Welcome back to class! As we approach the end of the semester, it is time to consolidate everything we have learned in Chapters 10 and 12. This review session is designed to test your understanding of parametric equations, polar coordinates, and vector geometry. Below, we walk through the solutions to the review test, highlighting the essential formulas and techniques you need to succeed.
Part 1: Calculus with Parametric Equations
We started the review by looking at a particle moving defined by the parametric equations $x = t^2$ and $y = t^3$. Parametric calculus requires us to think about how $x$ and $y$ change independently with respect to the parameter $t$.
- Finding the Tangent Line: Remember that to find the slope in parametric mode, we use the chain rule: $$\frac{dy}{dx} = \frac{dy/dt}{dx/dt}$$ In our example, at the point $(\frac{1}{4}, \frac{1}{8})$, we found the slope to be $\frac{3}{4}$, leading to the linear equation $y - \frac{1}{8} = \frac{3}{4}(x - \frac{1}{4})$.
- Surface Area of Revolution: When rotating around the x-axis, the integral formula becomes somewhat complex. Don't forget the arc length element! The formula we used was: $$S = \int_{\alpha}^{\beta} 2\pi y \sqrt{\left(\frac{dx}{dt}\right)^2 + \left(\frac{dy}{dt}\right)^2} dt$$
Part 2: Polar Coordinates and Integration
Next, we tackled the polar curve $r = 2\sin\theta$. A critical skill in Chapter 10 is converting between polar and rectangular forms and performing calculus on polar curves.
Key Takeaway: When calculating the Area under the curve in polar coordinates, we use the formula $A = \int \frac{1}{2}r^2 d\theta$. In this specific problem, we had to integrate $\sin^2\theta$. This is a classic calculus trap! Always remember your power-reducing identity:
$$\sin^2\theta = \frac{1}{2}(1 - \cos 2\theta)$$Using this identity made the integration straightforward, resulting in an area of $\pi$. We also calculated the Arc Length using $L = \int \sqrt{r^2 + (dr/d\theta)^2} d\theta$, which simplified beautifully to $2\pi$.
Part 3: Vectors and Static Equilibrium
Moving into Chapter 12, we applied vectors to a real-world physics problem involving a crane suspending a 400-lb steel beam. This problem required us to find the tension in cables acting at $60^{\circ}$ angles.
To solve this, we broke the tension vectors ($T_1$ and $T_2$) into their horizontal ($i$) and vertical ($j$) components. Since the beam is in static equilibrium, the sum of the forces must equal zero:
- Sum of horizontal forces = 0
- Sum of vertical forces - Weight = 0
By setting up this system of equations, we determined the magnitude of the tension was approximately $230.9$ lbs.

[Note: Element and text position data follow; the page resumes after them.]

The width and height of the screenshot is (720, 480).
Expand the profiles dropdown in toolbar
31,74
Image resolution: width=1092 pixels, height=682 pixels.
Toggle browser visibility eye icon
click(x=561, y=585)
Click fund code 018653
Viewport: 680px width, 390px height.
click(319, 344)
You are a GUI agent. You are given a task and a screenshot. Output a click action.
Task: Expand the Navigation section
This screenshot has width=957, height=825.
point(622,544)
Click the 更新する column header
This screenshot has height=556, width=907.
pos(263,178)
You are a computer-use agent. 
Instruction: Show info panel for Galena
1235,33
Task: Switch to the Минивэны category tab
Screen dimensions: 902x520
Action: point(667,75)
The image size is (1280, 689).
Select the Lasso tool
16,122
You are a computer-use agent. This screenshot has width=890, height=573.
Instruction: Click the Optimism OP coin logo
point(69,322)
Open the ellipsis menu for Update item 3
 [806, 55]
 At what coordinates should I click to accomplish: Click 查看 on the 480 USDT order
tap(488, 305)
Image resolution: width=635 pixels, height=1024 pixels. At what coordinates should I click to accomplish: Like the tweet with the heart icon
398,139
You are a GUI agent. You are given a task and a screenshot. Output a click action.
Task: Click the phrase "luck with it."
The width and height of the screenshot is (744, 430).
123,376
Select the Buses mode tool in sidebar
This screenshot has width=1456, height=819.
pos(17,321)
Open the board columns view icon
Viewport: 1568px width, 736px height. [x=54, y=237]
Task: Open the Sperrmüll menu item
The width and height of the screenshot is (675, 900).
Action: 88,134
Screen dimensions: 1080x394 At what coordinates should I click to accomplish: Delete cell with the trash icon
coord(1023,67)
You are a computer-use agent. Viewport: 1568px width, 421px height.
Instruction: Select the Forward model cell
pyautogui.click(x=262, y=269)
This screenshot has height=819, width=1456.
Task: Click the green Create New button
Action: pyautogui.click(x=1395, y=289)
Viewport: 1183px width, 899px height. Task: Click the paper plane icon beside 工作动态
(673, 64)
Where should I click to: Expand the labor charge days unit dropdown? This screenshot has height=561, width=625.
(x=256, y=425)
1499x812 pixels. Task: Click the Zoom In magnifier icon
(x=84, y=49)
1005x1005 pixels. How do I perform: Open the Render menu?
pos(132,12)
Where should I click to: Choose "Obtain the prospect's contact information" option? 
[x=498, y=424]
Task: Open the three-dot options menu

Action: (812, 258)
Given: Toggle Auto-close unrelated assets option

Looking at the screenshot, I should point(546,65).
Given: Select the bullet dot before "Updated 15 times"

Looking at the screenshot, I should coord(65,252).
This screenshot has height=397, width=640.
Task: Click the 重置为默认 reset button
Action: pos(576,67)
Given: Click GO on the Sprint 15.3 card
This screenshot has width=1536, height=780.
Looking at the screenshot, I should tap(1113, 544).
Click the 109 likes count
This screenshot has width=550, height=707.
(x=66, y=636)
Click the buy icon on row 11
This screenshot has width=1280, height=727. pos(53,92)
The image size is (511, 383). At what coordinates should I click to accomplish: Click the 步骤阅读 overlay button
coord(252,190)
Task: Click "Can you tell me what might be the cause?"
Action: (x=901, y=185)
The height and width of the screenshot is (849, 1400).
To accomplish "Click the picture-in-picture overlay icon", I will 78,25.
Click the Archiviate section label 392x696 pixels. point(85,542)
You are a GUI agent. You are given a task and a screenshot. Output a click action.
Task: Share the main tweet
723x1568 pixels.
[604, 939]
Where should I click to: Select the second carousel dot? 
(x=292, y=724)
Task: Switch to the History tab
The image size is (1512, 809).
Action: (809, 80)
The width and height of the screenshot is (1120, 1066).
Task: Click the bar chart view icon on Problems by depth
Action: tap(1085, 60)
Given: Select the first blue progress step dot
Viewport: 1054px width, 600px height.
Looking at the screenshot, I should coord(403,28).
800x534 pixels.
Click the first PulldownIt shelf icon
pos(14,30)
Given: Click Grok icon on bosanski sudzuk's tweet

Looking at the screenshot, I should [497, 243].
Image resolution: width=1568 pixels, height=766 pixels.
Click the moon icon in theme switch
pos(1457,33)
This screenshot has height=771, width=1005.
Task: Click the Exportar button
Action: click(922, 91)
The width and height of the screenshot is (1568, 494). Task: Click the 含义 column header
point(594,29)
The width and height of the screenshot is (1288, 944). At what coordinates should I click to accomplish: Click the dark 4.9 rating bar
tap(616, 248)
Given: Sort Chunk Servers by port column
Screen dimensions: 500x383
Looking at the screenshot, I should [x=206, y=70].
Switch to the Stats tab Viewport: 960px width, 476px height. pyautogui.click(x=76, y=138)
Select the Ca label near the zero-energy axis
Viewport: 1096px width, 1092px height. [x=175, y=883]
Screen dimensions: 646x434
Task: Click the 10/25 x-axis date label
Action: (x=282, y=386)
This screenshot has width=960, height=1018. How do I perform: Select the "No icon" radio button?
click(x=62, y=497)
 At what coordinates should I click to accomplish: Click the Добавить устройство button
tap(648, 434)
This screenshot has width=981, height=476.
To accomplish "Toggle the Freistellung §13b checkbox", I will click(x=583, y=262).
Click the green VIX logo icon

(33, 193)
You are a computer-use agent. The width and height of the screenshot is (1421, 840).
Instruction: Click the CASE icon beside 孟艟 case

Part 4: Vector Operations and Geometry
Finally, we reviewed pure vector geometry operations, which are essential for understanding 3D space.
- Angle Between Vectors: To find the angle between vector $\mathbf{u}$ and $\mathbf{v}$, we utilized the dot product formula: $$\cos \theta = \frac{\mathbf{u} \cdot \mathbf{v}}{||\mathbf{u}|| ||\mathbf{v}||}$$ After calculating the dot product (which was 3) and the magnitudes, we found the angle to be approximately $79.9^{\circ}$.
- The Scalar Triple Product: The final challenge asked if four points lay in the same plane (coplanar). We used vectors $\vec{AB}, \vec{AC},$ and $\vec{AD}$ to form a determinant. The geometric interpretation of the scalar triple product is the volume of a parallelepiped defined by those vectors.
Since our calculated determinant was $3$ (and not $0$), there is volume, which means the points do not lie in the same plane.
Keep practicing these formulas, especially the trigonometric identities for integration and the geometric interpretations of vector products. Good luck studying!